--- START ---

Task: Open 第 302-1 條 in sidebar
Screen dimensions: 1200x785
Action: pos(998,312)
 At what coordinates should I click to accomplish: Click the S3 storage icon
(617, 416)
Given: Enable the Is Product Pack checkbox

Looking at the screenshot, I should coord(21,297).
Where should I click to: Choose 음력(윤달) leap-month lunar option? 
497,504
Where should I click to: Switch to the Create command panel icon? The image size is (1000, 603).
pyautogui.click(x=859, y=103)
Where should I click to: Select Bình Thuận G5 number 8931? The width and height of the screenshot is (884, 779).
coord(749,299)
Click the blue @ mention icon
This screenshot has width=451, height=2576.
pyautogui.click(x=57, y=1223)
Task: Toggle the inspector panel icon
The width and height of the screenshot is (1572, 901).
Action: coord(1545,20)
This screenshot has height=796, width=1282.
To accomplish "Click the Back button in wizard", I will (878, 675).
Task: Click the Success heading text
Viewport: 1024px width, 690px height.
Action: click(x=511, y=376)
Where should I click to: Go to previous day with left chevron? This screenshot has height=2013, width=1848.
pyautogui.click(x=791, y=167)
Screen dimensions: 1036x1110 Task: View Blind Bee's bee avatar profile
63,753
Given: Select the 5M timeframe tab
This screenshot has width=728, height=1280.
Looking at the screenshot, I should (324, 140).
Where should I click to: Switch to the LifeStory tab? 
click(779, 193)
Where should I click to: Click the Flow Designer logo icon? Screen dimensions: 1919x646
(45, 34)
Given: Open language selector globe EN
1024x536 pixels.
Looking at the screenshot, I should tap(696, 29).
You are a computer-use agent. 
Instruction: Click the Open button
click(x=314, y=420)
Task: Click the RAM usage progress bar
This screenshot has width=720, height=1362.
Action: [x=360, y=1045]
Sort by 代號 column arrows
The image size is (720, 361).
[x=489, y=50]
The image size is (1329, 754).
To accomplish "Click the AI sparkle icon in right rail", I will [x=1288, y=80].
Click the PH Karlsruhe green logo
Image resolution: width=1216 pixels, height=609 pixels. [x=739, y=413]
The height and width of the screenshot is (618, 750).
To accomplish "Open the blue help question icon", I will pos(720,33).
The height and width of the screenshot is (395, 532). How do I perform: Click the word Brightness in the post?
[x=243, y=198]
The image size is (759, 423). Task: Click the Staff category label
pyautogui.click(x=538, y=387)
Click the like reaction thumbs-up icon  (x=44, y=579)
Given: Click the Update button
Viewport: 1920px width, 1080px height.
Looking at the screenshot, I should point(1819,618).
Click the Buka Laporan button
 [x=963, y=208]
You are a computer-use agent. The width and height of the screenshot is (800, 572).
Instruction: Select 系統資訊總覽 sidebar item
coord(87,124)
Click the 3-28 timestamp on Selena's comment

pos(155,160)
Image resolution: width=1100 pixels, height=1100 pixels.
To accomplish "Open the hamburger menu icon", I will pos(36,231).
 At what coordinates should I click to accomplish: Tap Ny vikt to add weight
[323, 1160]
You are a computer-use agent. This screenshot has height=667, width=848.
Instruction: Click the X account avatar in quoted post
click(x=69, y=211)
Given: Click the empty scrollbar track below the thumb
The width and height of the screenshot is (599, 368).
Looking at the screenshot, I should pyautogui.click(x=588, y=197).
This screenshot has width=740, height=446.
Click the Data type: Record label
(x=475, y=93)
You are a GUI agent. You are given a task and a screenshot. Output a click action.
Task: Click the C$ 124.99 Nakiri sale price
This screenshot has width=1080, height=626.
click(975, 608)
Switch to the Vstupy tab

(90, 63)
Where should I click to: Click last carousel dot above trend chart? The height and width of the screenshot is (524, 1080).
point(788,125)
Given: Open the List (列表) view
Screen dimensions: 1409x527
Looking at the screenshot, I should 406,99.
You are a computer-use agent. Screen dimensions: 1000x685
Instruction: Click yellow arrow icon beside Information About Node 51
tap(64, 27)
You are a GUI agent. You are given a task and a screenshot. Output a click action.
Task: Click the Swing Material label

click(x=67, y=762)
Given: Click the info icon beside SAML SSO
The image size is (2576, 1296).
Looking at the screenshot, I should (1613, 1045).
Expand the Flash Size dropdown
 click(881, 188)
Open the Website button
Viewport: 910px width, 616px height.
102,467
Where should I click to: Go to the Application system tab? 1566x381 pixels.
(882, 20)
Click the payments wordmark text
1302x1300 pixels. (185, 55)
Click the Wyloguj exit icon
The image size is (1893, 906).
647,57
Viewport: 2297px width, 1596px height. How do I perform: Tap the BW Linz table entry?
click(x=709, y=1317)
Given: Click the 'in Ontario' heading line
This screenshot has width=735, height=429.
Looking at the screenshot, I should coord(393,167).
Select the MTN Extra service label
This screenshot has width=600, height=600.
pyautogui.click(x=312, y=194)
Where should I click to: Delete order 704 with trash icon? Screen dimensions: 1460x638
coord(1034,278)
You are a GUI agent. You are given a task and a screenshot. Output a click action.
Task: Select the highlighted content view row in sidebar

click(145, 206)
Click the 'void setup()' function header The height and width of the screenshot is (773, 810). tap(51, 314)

--- END ---

** WORK REQUEST **
Within these records, how many lines include the word "heading"? The reply should be that number alone.

** RESPONSE AREA **
2